----- Estratto del documento -----

Voci dal canto generale di Marco Ribani, Kammeredizioni 2016, note di lettura di Paolo Polvani: se la coperta dell’egoismo è troppo corta.
In foglie d’erba di Witman alcuni versi introduttivi, da Dediche, così recitano: Il primo passo, ripeto, mi colmò tanto di gioia e stupore, che quasi non mi sono mosso, né desidero procedere oltre…
Sensazione analoga ho provato nel leggere le prime poesie da Voci dal canto generale, di Marco Ribani, le poesie iniziali, quelle raccolte nella sezione Cantate per la vecchiaia. Perché mi piaceva tornare indietro, cercare un dettaglio della cucina di Lella, donna gigante dal viso gentile, quella che è un po’ santa, che salva la vita molto più di quei preti
– che si danno la spocchia / Ci vorrebbe una Lella in ogni parrocchia -.
Perché mi piaceva osservare i cani che si svegliano presto e chiamano i padroni, e li trascinano nei giardinetti, e appostarmi anch’io alla finestra e partecipare al rito della vecchia tutta dignitosa che ha fatto il giro del mercato con la sua brava lista e ha raccolto, tra i rifiuti, otto foglie d’insalata gentilina, due pesche con le mosche, due zucchine per metà malate, fino a quando ha ripreso a camminare dritta come un fuso, con la sua borsina piena di residui, di scarti, e noi pieni di commozione.
Vedere in quale portone abita la vecchia piccina piccina che dalla finestra chiama il suo Giorgio in un grido senza disperazione – che se poi lui ritorna si litiga finalmente -.
Ci racconta Marco che queste poesie sono nate quando abitava in casa di sua madre:
– Questa casa aveva le finestre sul mercato rionale e da lì osservavo la gente, prevalentemente anziana, da cui ho ricavato questi ritratti -.
Queste poesie ci confermano nell’idea che la poesia è la capacità di uno sguardo che abbia in sé la forza di un abbraccio, che chiami all’adunata i sentimenti d’empatia, di vicinanza, che prenda per un orecchio l’indifferenza e la sbatta fuori dalla porta, che sappia soffermarsi sulle minute difficoltà delle persone, sui loro quotidiani affanni, e li accolga dentro le parole con la grazia della poesia, lasciando fuori ogni giudizio, lasciando nessuno spazio all’invettiva o alla retorica dei sentimenti, ma semplicemente registrando i minimi accadimenti che la cronaca di questi anni ci ha in abbondanza regalato.
E’ una registrazione fedele di quanto l’esperienza di molti di noi ha potuto verificare, efficace più di tanti servizi giornalistici e televisivi, è la restituzione, in forma poetica, di quel sentimento forte di empatia che le ferite della crisi hanno suscitato. Il verso lungo veste alla perfezione queste storie di dignità calpestata, il lessico colloquiale è perfetto per disegnare figurine ammaccate dai tempi, messe ai margini da un sistema che predilige la finanza, il profitto, e non prova pietà, e soprattutto vergogna, davanti alla vecchina a caccia di foglie d’insalata malmesse, ma buone per tirare avanti. Ecco che la pietà, la vergogna, la prova il poeta, e cerca di riparare ai danni rimettendo al centro della scena la minima umanità calpestata, regalando attenzione, tensione, indignazione.

----- Materiale mostrato -----

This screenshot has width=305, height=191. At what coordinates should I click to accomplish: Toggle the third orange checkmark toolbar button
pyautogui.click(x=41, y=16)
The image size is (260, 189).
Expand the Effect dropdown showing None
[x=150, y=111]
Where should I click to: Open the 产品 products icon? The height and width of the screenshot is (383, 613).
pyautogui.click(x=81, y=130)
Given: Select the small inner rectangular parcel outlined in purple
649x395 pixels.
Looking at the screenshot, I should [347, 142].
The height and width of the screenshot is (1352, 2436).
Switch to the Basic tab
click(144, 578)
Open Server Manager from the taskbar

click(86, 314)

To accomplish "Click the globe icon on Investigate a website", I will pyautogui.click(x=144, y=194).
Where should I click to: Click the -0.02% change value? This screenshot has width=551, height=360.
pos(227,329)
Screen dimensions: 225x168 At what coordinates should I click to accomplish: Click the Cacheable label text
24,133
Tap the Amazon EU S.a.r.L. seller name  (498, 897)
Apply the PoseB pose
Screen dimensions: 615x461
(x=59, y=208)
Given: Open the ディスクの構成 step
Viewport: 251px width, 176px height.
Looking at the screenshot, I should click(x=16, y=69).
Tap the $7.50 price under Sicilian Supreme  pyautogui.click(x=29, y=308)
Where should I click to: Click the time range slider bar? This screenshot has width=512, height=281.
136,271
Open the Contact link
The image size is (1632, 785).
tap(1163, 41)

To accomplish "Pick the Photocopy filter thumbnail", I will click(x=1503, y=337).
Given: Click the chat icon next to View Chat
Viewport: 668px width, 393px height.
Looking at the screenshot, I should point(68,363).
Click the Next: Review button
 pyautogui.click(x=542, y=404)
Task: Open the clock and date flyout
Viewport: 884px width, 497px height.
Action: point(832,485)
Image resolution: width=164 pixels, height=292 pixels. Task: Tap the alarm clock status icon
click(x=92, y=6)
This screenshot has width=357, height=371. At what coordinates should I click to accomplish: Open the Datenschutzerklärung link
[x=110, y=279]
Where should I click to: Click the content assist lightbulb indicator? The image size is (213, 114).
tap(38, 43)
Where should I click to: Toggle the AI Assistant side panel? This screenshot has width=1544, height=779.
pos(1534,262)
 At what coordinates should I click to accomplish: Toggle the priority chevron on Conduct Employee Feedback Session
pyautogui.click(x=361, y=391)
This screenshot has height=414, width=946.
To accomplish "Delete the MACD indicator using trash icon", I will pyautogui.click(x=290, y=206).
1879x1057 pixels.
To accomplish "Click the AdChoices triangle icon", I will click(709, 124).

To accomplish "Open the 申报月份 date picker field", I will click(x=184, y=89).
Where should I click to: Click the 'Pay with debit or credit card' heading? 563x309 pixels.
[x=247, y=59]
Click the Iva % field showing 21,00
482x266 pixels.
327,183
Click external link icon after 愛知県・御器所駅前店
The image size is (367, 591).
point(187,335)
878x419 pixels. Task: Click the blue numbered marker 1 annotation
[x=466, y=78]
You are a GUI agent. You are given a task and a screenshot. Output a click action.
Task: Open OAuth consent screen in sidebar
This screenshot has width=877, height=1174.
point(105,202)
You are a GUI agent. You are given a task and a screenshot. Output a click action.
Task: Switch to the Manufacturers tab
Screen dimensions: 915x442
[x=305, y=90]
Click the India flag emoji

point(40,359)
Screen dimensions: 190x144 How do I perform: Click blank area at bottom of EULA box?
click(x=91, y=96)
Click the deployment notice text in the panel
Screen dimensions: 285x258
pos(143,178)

-----

* Consegna 1 *
Ricopia parola per parola il brano della recensione compreso tra "E’ una registrazione" e "attenzione, tensione, indignazione.", estremi inclusi.
* Consegna 2 *
Rispondi in base alla recensione:
(a) Con quale editore e in quale anno è uscito Voci dal canto generale?
(b) In quale sezione sono raccolte le poesie iniziali?
(c) Su che cosa davano le finestre della casa della madre?

* Risposta scritta 1 *
E’ una registrazione fedele di quanto l’esperienza di molti di noi ha potuto verificare, efficace più di tanti servizi giornalistici e televisivi, è la restituzione, in forma poetica, di quel sentimento forte di empatia che le ferite della crisi hanno suscitato. Il verso lungo veste alla perfezione queste storie di dignità calpestata, il lessico colloquiale è perfetto per disegnare figurine ammaccate dai tempi, messe ai margini da un sistema che predilige la finanza, il profitto, e non prova pietà, e soprattutto vergogna, davanti alla vecchina a caccia di foglie d’insalata malmesse, ma buone per tirare avanti. Ecco che la pietà, la vergogna, la prova il poeta, e cerca di riparare ai danni rimettendo al centro della scena la minima umanità calpestata, regalando attenzione, tensione, indignazione.

* Risposta scritta 2 *
(a) Kammeredizioni, 2016.
(b) Cantate per la vecchiaia.
(c) Sul mercato rionale.